Wenn wir auf die Bemühungen von Heuer um 1970 zurückblicken, preisgünstigere Uhren zu entwickeln, die jüngere Kunden ansprechen und mit den neuen Quarzuhren aus Japan konkurrieren sollten, können wir sagen, dass die Marke in mehrfacher Hinsicht erfolgreich war. Die Bilder des Films Easy Rider haben die Zeit überdauert, mit Hippies auf Harleys und Rockballaden, die mittlerweile als Klassiker dieser Ära gelten.
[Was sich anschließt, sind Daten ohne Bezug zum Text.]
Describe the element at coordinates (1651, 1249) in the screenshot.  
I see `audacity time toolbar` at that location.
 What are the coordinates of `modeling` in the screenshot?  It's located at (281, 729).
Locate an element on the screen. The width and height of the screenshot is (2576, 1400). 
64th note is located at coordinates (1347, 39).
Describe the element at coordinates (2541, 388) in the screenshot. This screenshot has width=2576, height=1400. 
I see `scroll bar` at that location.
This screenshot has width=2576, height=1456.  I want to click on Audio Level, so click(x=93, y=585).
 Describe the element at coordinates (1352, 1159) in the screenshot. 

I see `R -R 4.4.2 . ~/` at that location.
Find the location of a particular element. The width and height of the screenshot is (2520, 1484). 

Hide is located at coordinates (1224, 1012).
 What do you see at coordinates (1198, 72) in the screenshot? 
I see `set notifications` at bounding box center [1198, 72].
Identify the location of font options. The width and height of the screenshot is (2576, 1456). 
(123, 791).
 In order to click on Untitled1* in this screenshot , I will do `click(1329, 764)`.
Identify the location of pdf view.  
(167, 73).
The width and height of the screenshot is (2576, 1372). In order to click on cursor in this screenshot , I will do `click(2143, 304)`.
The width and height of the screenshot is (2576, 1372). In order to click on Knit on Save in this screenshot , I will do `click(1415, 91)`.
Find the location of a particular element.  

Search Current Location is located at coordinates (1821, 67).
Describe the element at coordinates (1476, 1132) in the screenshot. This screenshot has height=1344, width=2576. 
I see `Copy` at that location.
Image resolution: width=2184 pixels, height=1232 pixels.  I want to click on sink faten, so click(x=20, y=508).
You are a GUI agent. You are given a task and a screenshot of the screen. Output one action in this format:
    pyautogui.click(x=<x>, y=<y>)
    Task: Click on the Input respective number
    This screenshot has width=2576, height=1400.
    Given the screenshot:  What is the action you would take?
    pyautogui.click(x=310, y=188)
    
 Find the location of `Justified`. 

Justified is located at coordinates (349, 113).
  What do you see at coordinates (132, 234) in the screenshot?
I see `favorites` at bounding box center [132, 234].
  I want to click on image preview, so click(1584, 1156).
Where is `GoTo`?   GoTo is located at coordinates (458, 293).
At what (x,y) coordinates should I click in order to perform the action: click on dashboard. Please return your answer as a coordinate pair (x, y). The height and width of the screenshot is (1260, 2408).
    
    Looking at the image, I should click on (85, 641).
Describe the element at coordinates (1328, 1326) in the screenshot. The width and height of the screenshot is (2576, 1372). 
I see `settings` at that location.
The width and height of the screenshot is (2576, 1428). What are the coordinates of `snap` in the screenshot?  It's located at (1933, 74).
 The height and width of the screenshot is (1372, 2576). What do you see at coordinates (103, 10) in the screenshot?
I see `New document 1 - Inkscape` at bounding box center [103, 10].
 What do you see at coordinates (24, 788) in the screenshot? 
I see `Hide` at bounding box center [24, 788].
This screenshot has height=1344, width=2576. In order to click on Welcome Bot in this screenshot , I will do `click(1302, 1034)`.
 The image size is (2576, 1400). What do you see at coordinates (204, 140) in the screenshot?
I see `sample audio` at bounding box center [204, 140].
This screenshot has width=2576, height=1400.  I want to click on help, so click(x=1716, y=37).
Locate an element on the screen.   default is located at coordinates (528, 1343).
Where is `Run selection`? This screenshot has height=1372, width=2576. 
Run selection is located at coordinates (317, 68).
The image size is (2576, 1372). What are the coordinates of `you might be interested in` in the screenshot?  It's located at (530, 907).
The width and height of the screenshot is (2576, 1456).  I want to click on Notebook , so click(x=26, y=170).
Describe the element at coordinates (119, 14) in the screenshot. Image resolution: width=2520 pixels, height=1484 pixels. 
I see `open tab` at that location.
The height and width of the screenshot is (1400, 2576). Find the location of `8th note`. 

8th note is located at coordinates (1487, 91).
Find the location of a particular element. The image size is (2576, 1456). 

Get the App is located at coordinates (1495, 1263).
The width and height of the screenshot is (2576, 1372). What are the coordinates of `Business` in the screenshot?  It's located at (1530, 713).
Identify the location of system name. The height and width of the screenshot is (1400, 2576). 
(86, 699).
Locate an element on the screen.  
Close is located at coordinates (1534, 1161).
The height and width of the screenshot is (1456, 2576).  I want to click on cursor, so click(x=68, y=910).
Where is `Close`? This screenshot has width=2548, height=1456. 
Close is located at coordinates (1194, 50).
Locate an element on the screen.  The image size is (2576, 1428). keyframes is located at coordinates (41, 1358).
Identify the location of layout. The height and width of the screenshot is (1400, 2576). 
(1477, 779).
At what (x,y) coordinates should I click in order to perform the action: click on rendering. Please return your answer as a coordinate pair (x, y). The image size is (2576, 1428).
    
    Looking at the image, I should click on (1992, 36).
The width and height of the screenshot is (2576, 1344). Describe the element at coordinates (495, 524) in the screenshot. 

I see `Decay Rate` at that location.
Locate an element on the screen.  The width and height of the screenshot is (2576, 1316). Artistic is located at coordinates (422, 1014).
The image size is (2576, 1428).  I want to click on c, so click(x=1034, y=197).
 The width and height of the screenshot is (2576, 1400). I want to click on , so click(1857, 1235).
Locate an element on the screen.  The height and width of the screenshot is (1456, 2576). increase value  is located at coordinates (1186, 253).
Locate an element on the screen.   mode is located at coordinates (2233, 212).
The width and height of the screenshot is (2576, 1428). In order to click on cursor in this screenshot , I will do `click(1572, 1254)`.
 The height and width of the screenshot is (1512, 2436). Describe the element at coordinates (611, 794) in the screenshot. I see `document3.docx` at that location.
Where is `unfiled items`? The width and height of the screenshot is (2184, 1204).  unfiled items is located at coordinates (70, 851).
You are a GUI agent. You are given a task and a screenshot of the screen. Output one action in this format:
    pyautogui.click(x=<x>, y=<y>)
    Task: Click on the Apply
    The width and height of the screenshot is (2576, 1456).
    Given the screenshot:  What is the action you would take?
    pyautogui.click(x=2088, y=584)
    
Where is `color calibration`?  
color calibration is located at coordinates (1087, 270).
Auch Jacky Ickx und die Verbindung zur Formel 1 von Ferrari sollten sich für Heuer in den 1970ern als wertvoll für den Verkauf seiner Chronographen erweisen. Das Design des Easy Rider Chronographen ist ebenfalls ansprechend und stellt einen Übergang zu einigen der Modelle dar, die Heuer später in diesem Jahrzehnt entwickeln sollte.
Vielleicht ist eine Strategie jedoch nur so gut wie ihr schwächstes Glied, und in diesem Fall erwiesen sich Heuers Bemühungen, den Preis der Easy Rider durch die Verwendung des günstigsten verfügbaren Uhrwerks zu senken, als Fehler.
Man kann die Schlussszene des Films Easy Rider also als Sinnbild für das Schicksal des unausgereiften Konzepts eines preiwerten Chronographen von Heuer betrachten. Peter Fonda und Dennis Hopper fahren auf einer zweispurigen Straße im tiefen Süden, als zwei Einheimische in einem Pick-up-Truck beschließen, sie mit ihrer Schrotflinte zu attackieren. Der Film endet damit, dass der tödlich verwundete Hopper am Straßenrand liegt und Fonda und sein Motorrad in Flammen aufgehen. Auch wenn die in den späten 1960ern aufkommende Antikultur eine interessante Bewegung war, setzte sich letztlich die traditionelle Schweizer Uhrmacherkunst mit ihrem Bekenntnis zu Qualität in jeder Preisklasse durch.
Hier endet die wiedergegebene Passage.